Western Institute of Technology at Taranaki (WITT) is the largest tertiary education institution in Taranaki, New Zealand.

==History==
On 1 April 2020, WITT became a subsidiary of Te Pūkenga (the New Zealand Institute of Skills & Technology) alongside the 15 other Institutes of Technology and Polytechnics (ITPs). WITT will remain a subsidiary of Te Pūkenga until early January 2023 when it is fully merged into the national entity.

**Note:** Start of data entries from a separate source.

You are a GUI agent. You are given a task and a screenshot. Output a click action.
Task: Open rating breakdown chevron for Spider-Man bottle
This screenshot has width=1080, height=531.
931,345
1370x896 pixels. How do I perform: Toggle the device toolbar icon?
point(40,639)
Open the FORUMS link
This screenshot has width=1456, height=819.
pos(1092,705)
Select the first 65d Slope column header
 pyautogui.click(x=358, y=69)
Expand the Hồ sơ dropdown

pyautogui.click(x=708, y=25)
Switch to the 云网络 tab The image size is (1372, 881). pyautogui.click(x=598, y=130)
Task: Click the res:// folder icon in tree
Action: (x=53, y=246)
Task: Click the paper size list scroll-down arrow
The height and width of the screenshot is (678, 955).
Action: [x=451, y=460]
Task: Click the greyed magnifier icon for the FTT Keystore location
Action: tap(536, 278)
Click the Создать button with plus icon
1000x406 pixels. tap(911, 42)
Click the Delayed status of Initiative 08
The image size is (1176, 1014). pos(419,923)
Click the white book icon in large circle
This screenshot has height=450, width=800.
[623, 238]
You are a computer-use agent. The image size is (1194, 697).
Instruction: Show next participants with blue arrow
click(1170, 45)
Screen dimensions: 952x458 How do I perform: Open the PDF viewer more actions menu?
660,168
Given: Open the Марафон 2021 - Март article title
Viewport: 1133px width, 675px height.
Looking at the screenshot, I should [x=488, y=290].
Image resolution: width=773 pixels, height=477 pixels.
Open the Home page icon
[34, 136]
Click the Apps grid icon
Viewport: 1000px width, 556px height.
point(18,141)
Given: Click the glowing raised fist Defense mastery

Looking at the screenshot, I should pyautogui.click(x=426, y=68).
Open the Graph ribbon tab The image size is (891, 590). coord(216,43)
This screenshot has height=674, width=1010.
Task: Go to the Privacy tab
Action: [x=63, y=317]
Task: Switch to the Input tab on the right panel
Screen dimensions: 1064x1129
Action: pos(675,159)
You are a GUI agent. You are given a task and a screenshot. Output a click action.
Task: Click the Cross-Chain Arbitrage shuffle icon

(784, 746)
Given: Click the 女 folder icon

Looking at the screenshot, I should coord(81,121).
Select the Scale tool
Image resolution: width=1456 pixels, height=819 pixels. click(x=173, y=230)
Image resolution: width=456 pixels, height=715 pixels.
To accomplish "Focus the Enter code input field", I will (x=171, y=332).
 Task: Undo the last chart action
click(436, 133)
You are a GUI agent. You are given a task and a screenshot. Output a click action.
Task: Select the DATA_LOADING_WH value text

In mid-July 2025, the Vocational Education Minister Penny Simmonds announced that WITT along with NorthTec, Whitireia New Zealand, the Wellington Institute of Technology (WelTEC) and Tai Poutini Polytechnic (TPP) would temporarily remain with Te Pūkenga until final decisions were made in early 2026. On 1 January 2026, it was confirmed that WITT would remain part of Te Pukenga until 1 January 2027.

==Campuses==
The institute has two campuses around Taranaki; the main campus is situated in New Plymouth, and the other is located in Hawera. WITT is accredited by the New Zealand Qualifications Authority.

WITT also has a campus in Hamilton which is part of the New Zealand Institute Highway Technology, WITT's wholly owned subsidiary.

==Curriculum==
WITT offers programmes from Levels 1 to 9, including degrees and diplomas, apprenticeships and short courses.